• [Goal of the exercise] Leaving out every picture, please repeat exactly the line that contains "Screen dimensions: 606x574" and each line after it through the final line below.
---------------
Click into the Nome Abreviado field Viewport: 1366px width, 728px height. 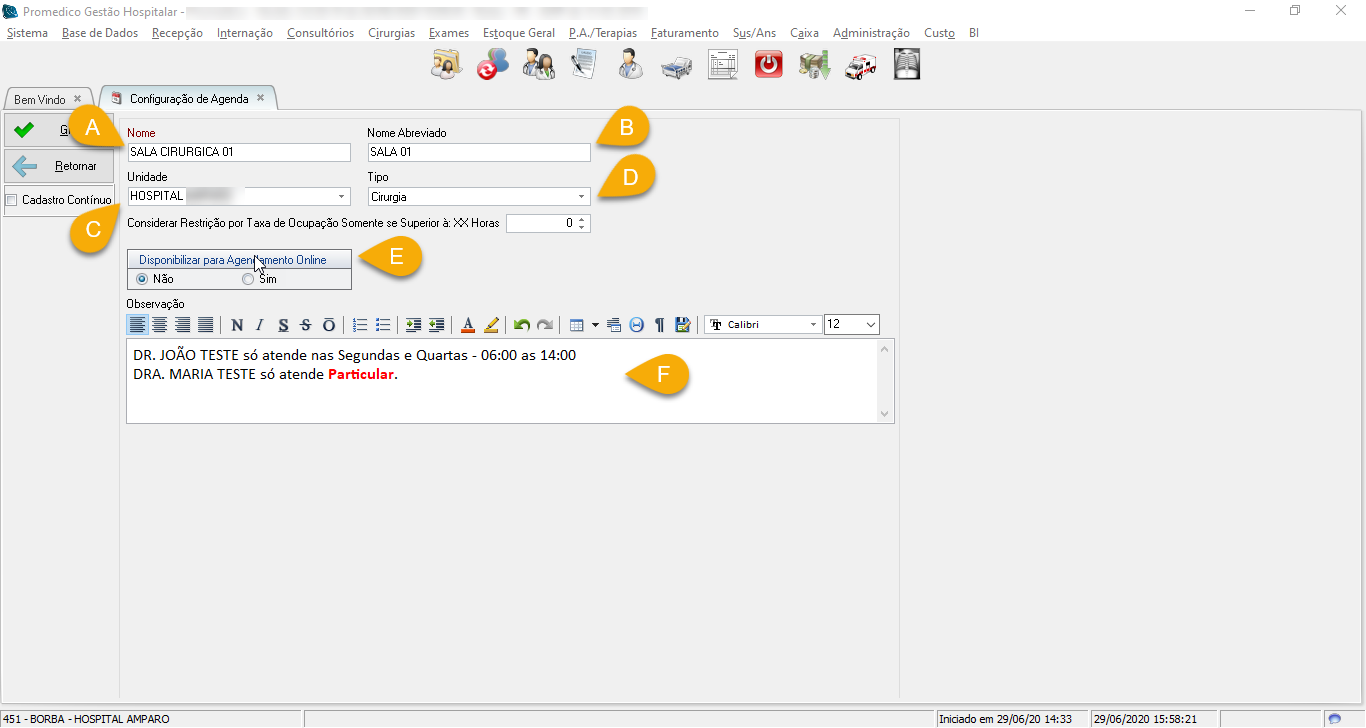tap(479, 153)
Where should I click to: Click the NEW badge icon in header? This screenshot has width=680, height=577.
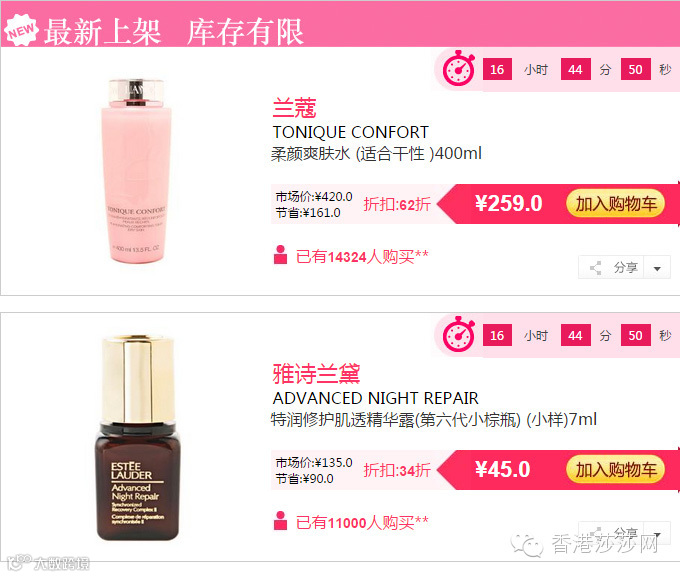pyautogui.click(x=21, y=30)

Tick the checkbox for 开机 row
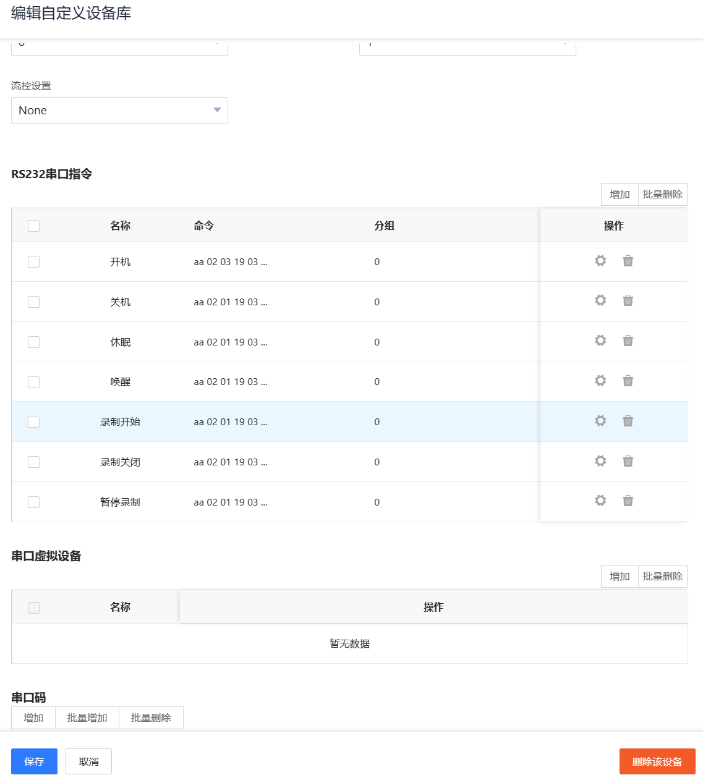click(34, 262)
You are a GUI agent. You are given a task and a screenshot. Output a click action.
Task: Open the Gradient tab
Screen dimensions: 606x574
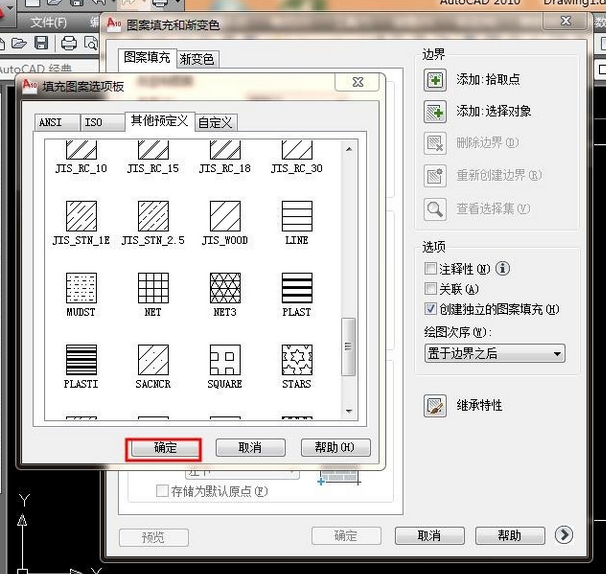(x=197, y=59)
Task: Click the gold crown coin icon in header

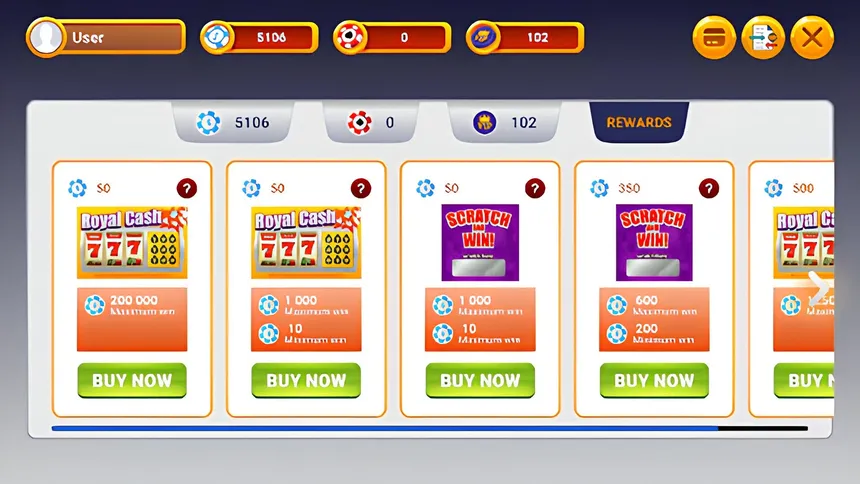Action: pyautogui.click(x=483, y=37)
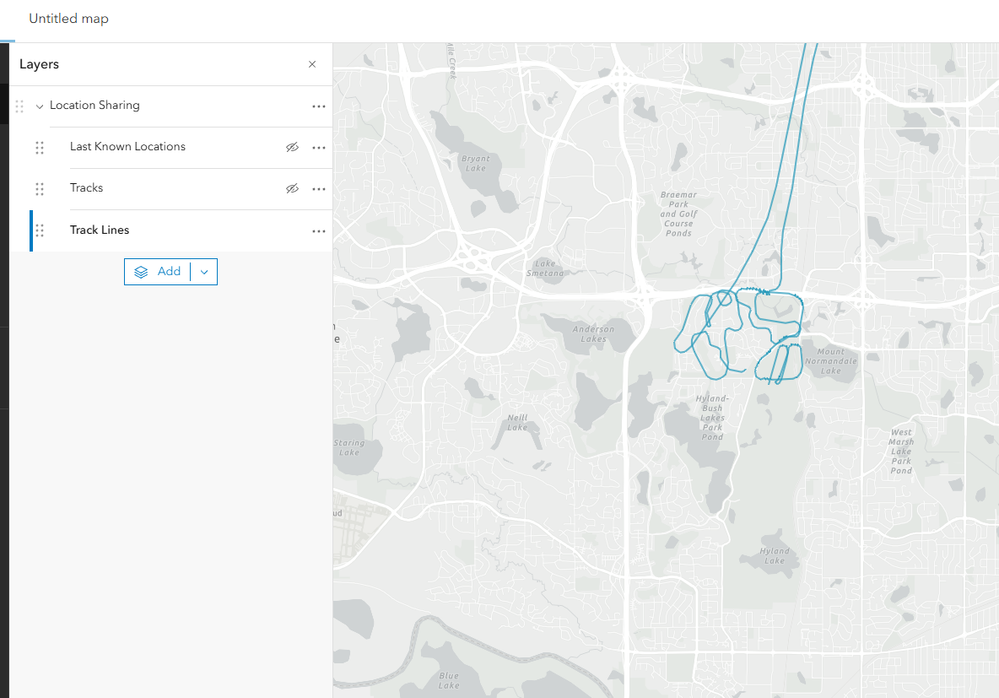Collapse the Location Sharing group
999x698 pixels.
39,106
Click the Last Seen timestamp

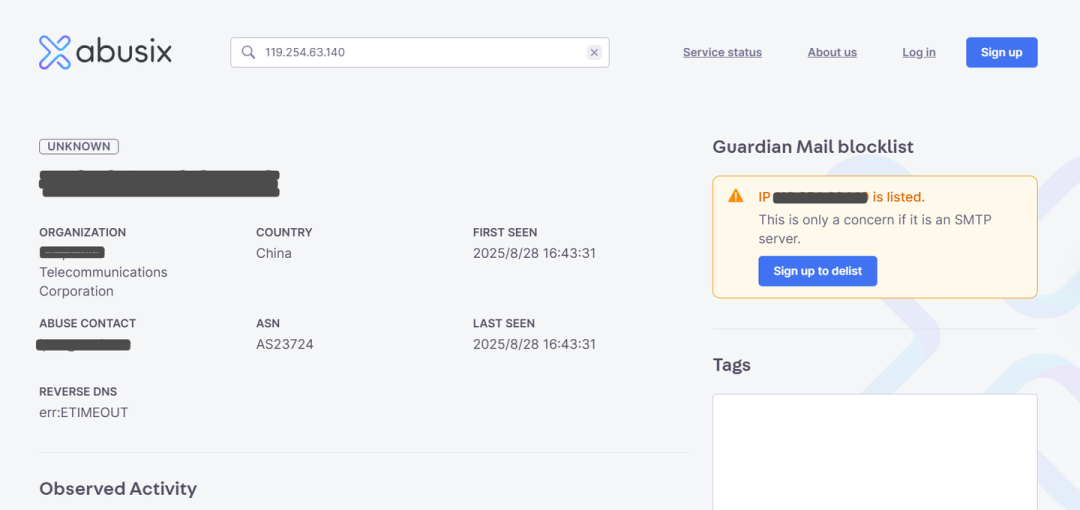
---------------
• [Your solution]
Screen dimensions: 606x574
(x=197, y=59)
Task: Click the gold crown coin icon in header

Action: pyautogui.click(x=483, y=37)
Collapse the Location Sharing group
999x698 pixels.
39,106
Click the Last Seen timestamp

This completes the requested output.